Do you know why humans will stay superior to AI forever in terms of creativity? The reason is the brain itself.
Human context is dynamically re-weighted by new sensory inputs, memories, motivations, emotions, social cues, and subconscious drives, such as positive or negative experiences. All this results in unpredictable and experience-compressed cognition. This aligns with current neuroscience and psychological research. And it explains why a human suddenly laughs loud when the brain recognizes something amazing, blissful (not reasonable).
You can look at these exemplary concepts:
• "Edge of Chaos Theory": Cognitive and neural systems operate between order (predictability) and chaos (unpredictability). Creativity is maximized "at the edge of chaos," where brain network states are novel yet still connected to more ordered states, enabling both originality and usefulness – these are the key features of creativity.
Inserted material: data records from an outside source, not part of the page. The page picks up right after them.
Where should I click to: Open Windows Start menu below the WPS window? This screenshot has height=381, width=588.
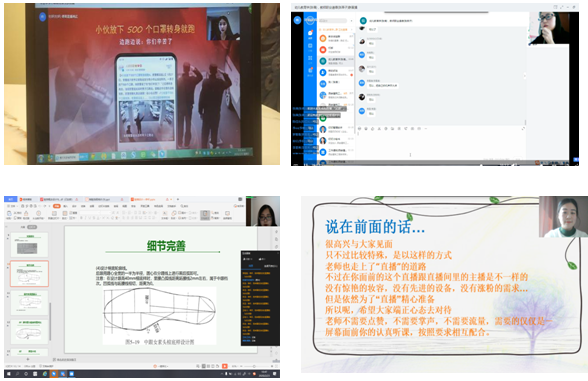click(x=9, y=374)
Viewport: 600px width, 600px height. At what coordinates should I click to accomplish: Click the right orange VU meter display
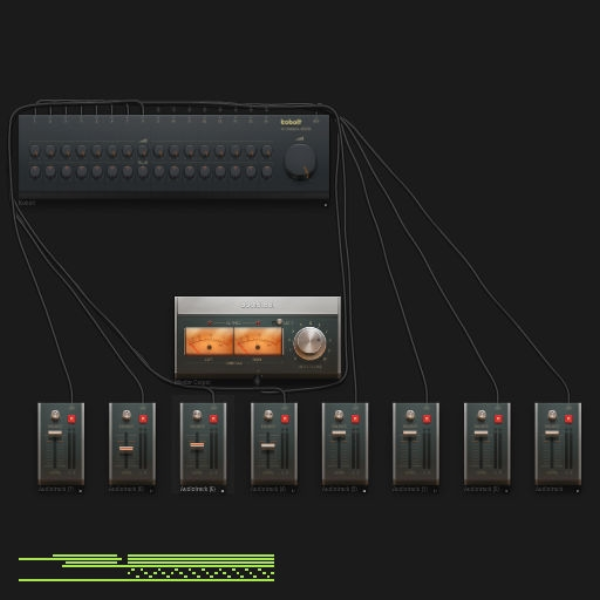[258, 341]
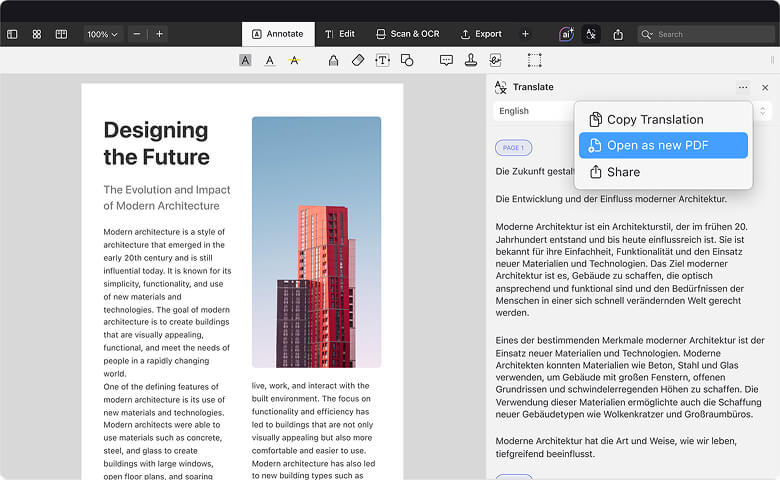Insert a stamp annotation

click(x=470, y=60)

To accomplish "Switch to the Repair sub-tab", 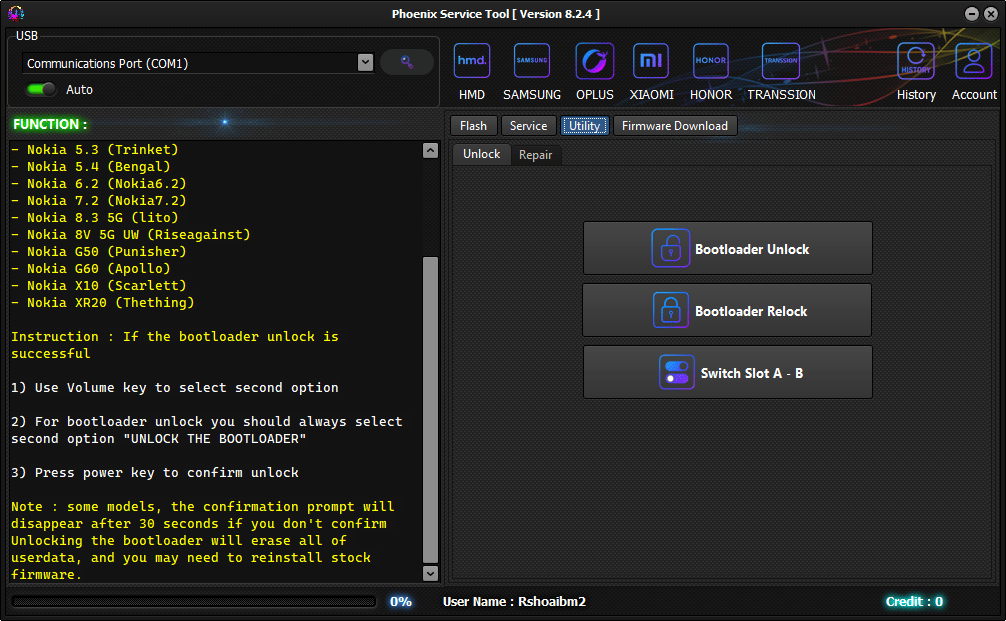I will tap(535, 155).
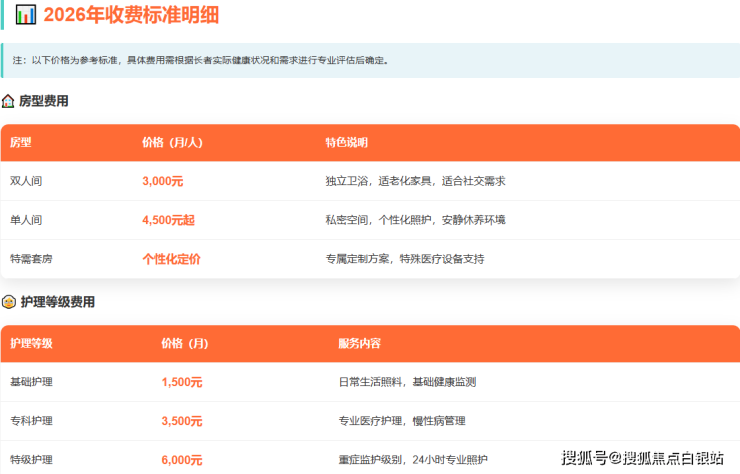
Task: Click the 3,500元 price for 专科护理
Action: (x=182, y=421)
• Neural Dynamics: The brain's nonlinear dynamics allow for self-organization and the emergence of large-scale patterns. Chaotic neural activity is not random but governed by precise rules, enabling the brain to generate new perceptual patterns and creative solutions rather than just filtering sensory input.
• Balance of Stability and Flexibility: Creative individuals show a balance between flexible (chaotic) and structured (ordered) properties in their semantic memory networks. This "controlled chaos" supports both originality (from flexibility) and appropriateness (from structure) in creative thought.
This is only one aspect of the limitation any AI system faces by design.
• Lack of Embodiment and Experience: LLMs process text data only and lack sensory, emotional, and embodied experiences that are central to human neural processing. Human cognition is grounded in real-world perception, motivation, and social interaction, which LLMs cannot access or simulate. That's why they may print remarkable connections between entities, attributes, and n-grams, but they cannot add any human touch.
There is also some biological evidence: studies of neural activity and behavior (e.g., trial-and-error problem-solving) suggest that controlled chaos in neural networks enables exploration of novel solutions, supporting adaptive and creative behaviors. LLMs and AI are rather trained on logical operations. Forcing them to a kind of "simulation of neural dynamics" produces randomness. In my experience.
So, the human "context window" is dynamic, experience-compressed, emotional, and unpredictable (controlled synaptic chaos), constantly re-weighted by new inputs, memories, motivations, emotions, social cues, and subconscious drives.
Even Google's algorithms can overlook some details, humans don't.
As an executive coach with a copywriting history, I am experienced in working with the emotional impact of language. This goes far beyond any semantic measurements and KPIs of a sentence or a "content piece".
Do you read in LinkedIn and Facebook the "fantastic" stories about saving money and time by making AI write text? People save time, indeed: They shorten the time until their domains become irrelevant.
Quite every day, people claim who they replace by AI when it is about writing sales copy and information for visitors of their websites.
Every time I read that, I see: One competitor less, or – in case of an agency – dozens of competitors less in a particular market.
Of course, it will take some time until all indexes are saturated with AI-assimilated stuff, but the time will definitely come soon.
So, stay tuned and be confident, if you are a copywriter. Use AI to research linguistic and semantic areas, search intent related n-grams, analyze mental and emotional associations to topics, filter and sort queries, but do not hit the Publish Button after having pasted "We-fired-our-writers"-content.
The stuff will tank. And it deserves to tank.